INPUT FOR THIS TASK START

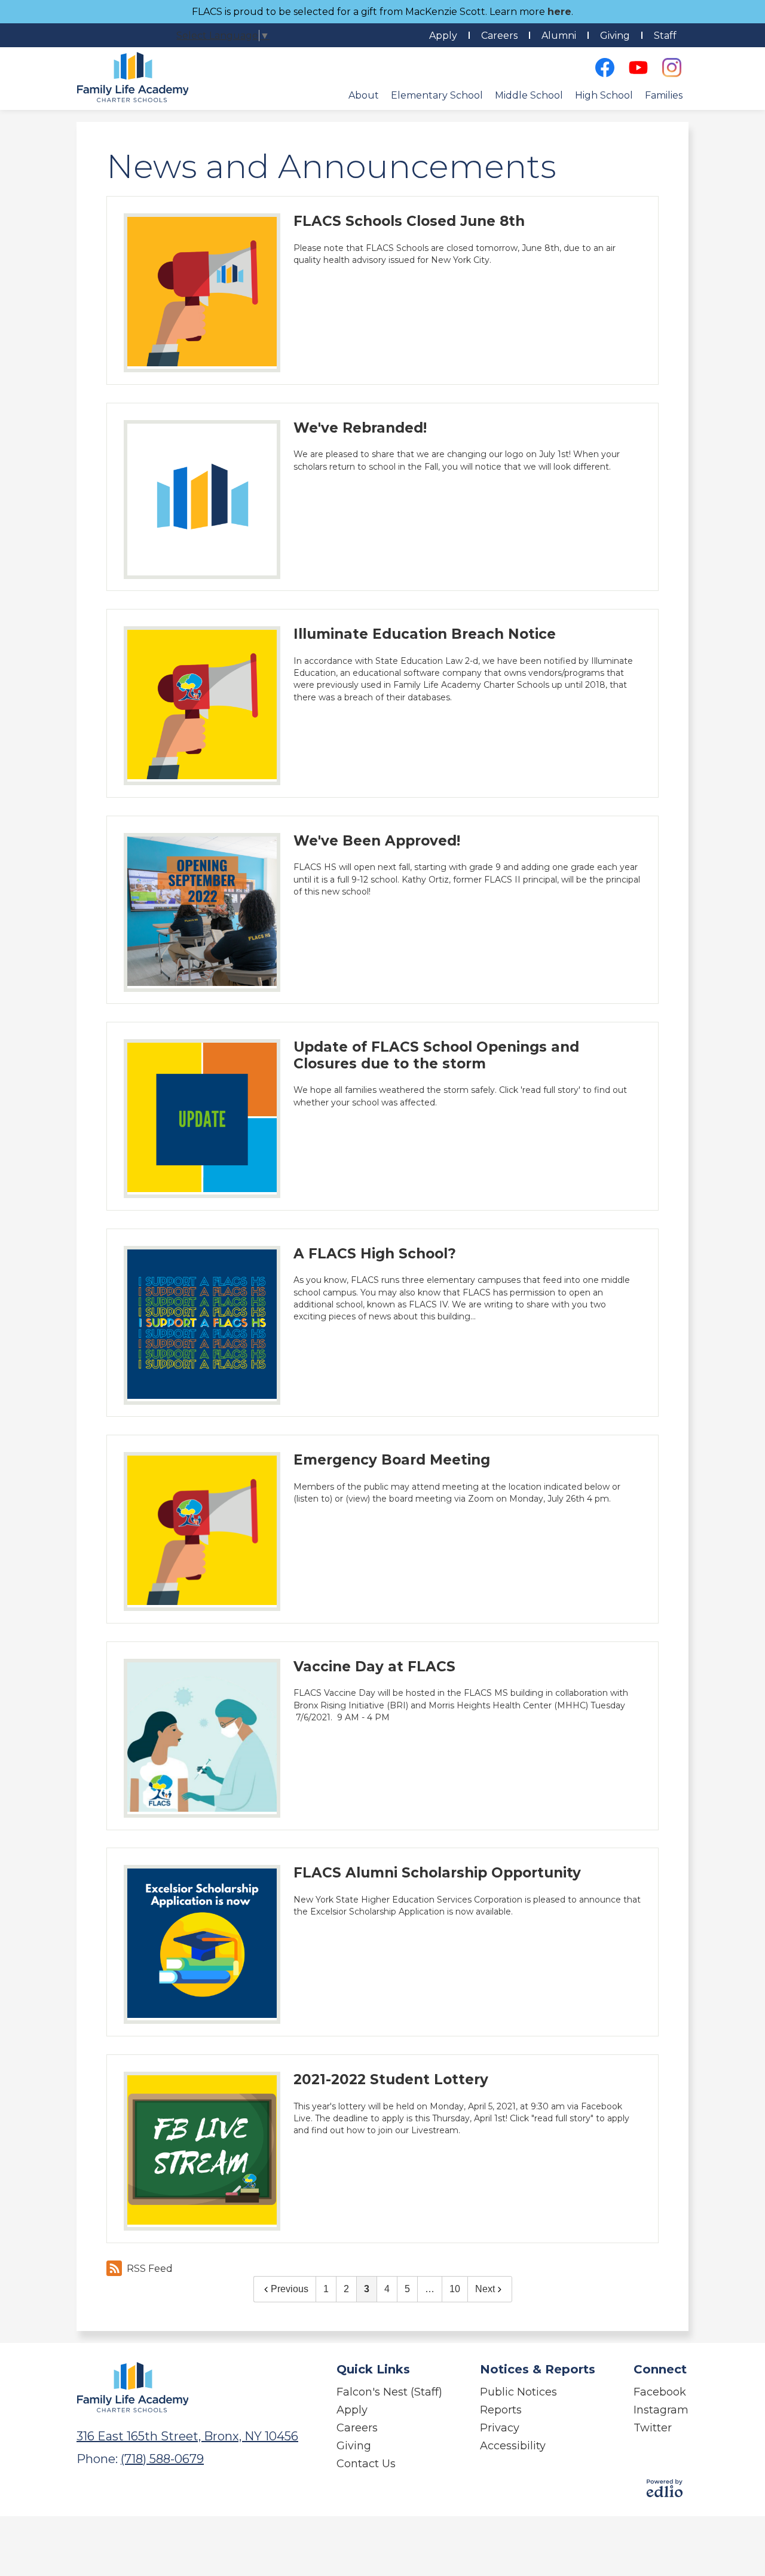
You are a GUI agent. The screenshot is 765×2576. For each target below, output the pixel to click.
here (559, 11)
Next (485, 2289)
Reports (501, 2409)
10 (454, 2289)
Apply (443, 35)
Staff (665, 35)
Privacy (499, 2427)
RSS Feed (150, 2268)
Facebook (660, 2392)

INPUT FOR THIS TASK END
INPUT FOR THIS TASK START

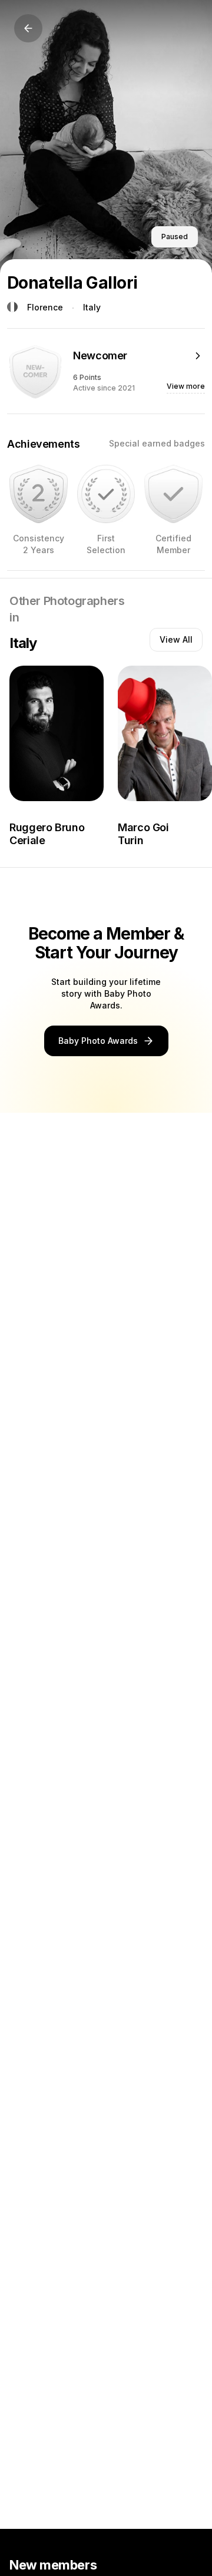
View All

INPUT FOR THIS TASK END

EXERCISE DIRECTIONS » Precisely the lines between those holding "You are a GUI" and "Facebook (660, 2392)", inclusive, are to be reproduced from the listing above, with nothing added.

RESULT OF THE TASK »
You are a GUI agent. The screenshot is 765×2576. For each target below, output the pixel to click.
here (559, 11)
Next (485, 2289)
Reports (501, 2409)
10 (454, 2289)
Apply (443, 35)
Staff (665, 35)
Privacy (499, 2427)
RSS Feed (150, 2268)
Facebook (660, 2392)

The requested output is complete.